Sunday, January 27, 2019

Sunday Long Read: One Hell Of A Commute

It's almost impossible today for tens of millions of women in America to get an abortion if they want one, and this is before the inevitable Roberts Court ruling that will almost certainly allow states to criminalize it.

The protesters are already positioned when she pulls up in her rental car. One lurches at women approaching the clinic, rosary beads dangling from her outstretched palm. Another hands patients tiny fetus dolls that match their skin color.

The doctor tries to ignore them. There are demonstrators at every abortion clinic and they’re all the same, she thinks: a nuisance. In Northern California, where she lives, a man yells, “Don’t take the blood money,” as she arrives at work.
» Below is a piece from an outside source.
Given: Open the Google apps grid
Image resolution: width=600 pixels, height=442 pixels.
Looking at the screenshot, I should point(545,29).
At least here, in Dallas, the protesters mostly stay on the sidewalk. The doctor slips inside the mirrored glass doors of the clinic — one of the busiest abortion facilities in the United States.

She comes here once a month, part of an unofficial network of physicians who travel across state lines to perform abortions in places where few doctors are willing.
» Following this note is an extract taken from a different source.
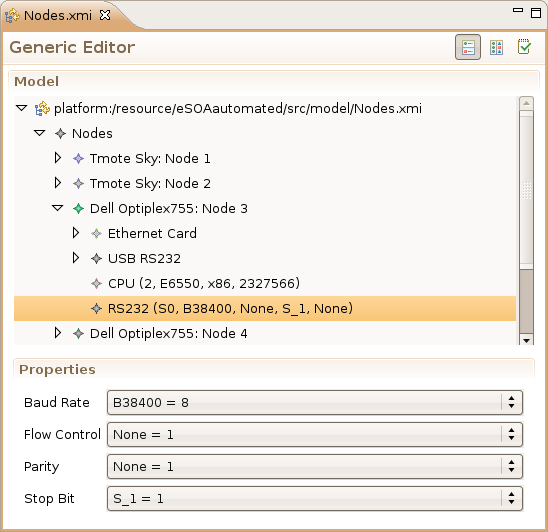
Task: Click the USB RS232 node icon
Action: click(96, 259)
It’s not yet 9 a.m., and the clinic’s waiting rooms are filled, navigating them a game of human Tetris. Women with their husbands. Women pushing strollers. Women alone.

The young doctor will spend 60 hours in Dallas this trip and perform 50 abortions. She will have to run in the hallways to keep up with her packed schedule.
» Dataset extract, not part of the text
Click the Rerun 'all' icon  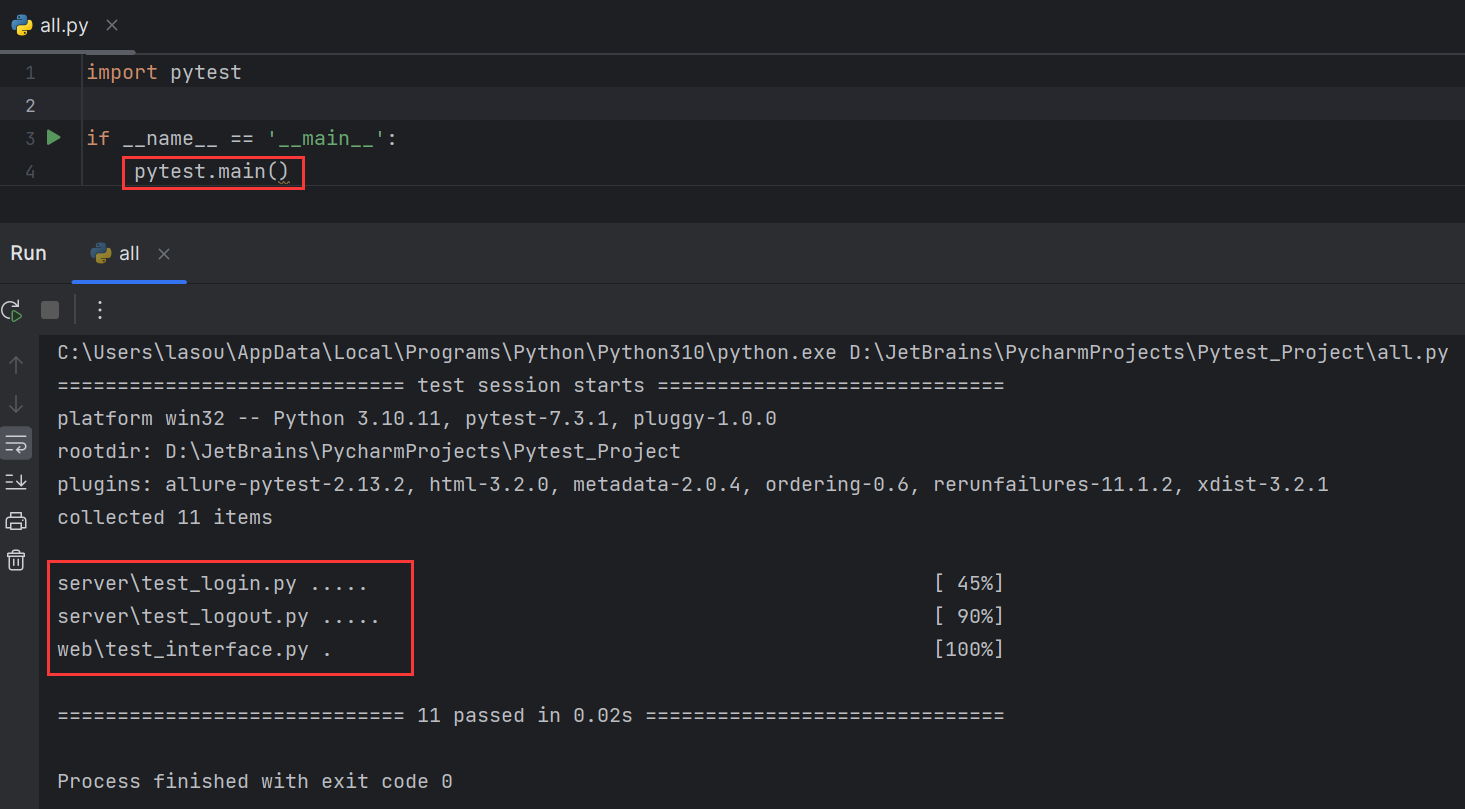12,310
The California physician was one of more than a dozen doctors interviewed by The Times who commute to other states to perform abortions. She allowed a reporter and a photographer to accompany her to Dallas on the condition that she not be named and that her face not be shown in photographs, citing concerns for her personal safety.

The doctor acknowledged that when she began traveling out of state to perform abortions, she was nervous, recalling stories of abortion providers who have been attacked or harassed while far from home. But she said that abortion doctors living in states where access has been restricted face heightened danger and deserve her help.

“I can’t have people scare me away,” she said.

California doctors go to other states to help perform abortions because in red states, being a doctor who is willing to perform the procedure means you and your family will be a target for the rest of your life.  However long -- or short -- it may be.

Now watch what happens when Roe is overturned.